# FR: (ne pas) savoir que/si + mode



## stoky

Could anyone give me some help with the verb savoir requiring the subjunctive?
I did not know that there would be a bull run in the street.

Je ne savais pas qu'il il aurait une course de taureaux dans la rue.

I have read that savoir in the negative takes the subjunctive.

Je ne savais pas qu'il y ait une course de taureaux dans la rue.   ???

Can someone tell me which is correct and when savoir requires usage of the subjunctive?  Thank you in advance.

*Moderator note:* Multiple threads merged to create this one.


----------



## Maître Capello

Apart from the typo, the former is correct, namely  _Je ne savais pas qu'il *y* aurait une course de taureaux dans la rue_. But the latter is definitely incorrect.

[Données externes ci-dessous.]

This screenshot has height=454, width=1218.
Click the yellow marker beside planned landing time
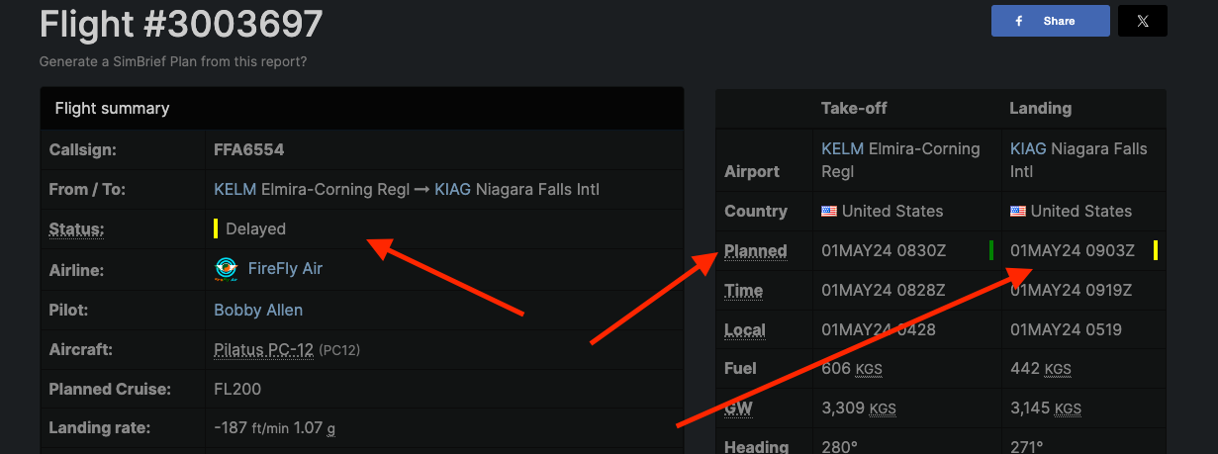tap(1155, 250)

Besides, I can't think of any example where _Je ne savais pas que_ would be followed by a subjunctive (contrary to, e.g., _J'avais peur que_)…


----------



## geostan

Si la subordonnée n'est pas en doute, il n'y a pas de subjonctif.
Si, par contre, la subordonnée est envisagée comme une simple possibilité, on pourrait justifier un subjonctif.

Je ne savais pas qu'il était là. (En effet, il était là; pas de doute)
Je ne savais pas qu'on puisse souffrir à ce point. (Mais "pourrait" est également possible.)

Cheers!


----------



## Maître Capello

Tes phrases sont correctes, mais je trouve tes explications un peu imprécises… 

_Ne pas savoir que_ se construit d'ordinaire avec l'indicatif. Il est cependant *parfois* suivi du subjonctif, particulièrement lorsque le verbe est à un temps du passé (comme ici à l'imparfait), mais c'est une tournure soutenue.



> (Mais "pourrait" est également possible.)


Dans l'absolu, oui, mais pas dans le sens de la phrase avec le subjonctif. Pour le même sens, il faut mettre l'imparfait (_pouvait_), alors que le conditionnel (_pourrait_) indique une postériorité du passé (_Je ne savais pas à l'époque que plus tard on pourrait…_).


----------



## geostan

Je ne crois pas que le conditionnel soit forcément un temps du futur. On l'emploie également pour atténuer un présent. Dans la correspondance des temps, Grevisse observe que l'imparfait du subjonctif peut être l'équivalent du passé simple, de l'imparfait et du conditionnel. Or, dans l'exemple que j'ai donné, j'aurais pu écrire: Je ne savais pas qu'on pût souffrir à ce point. Et dans l'oral, ne substitue-t-on pas à l'imparfait le présent?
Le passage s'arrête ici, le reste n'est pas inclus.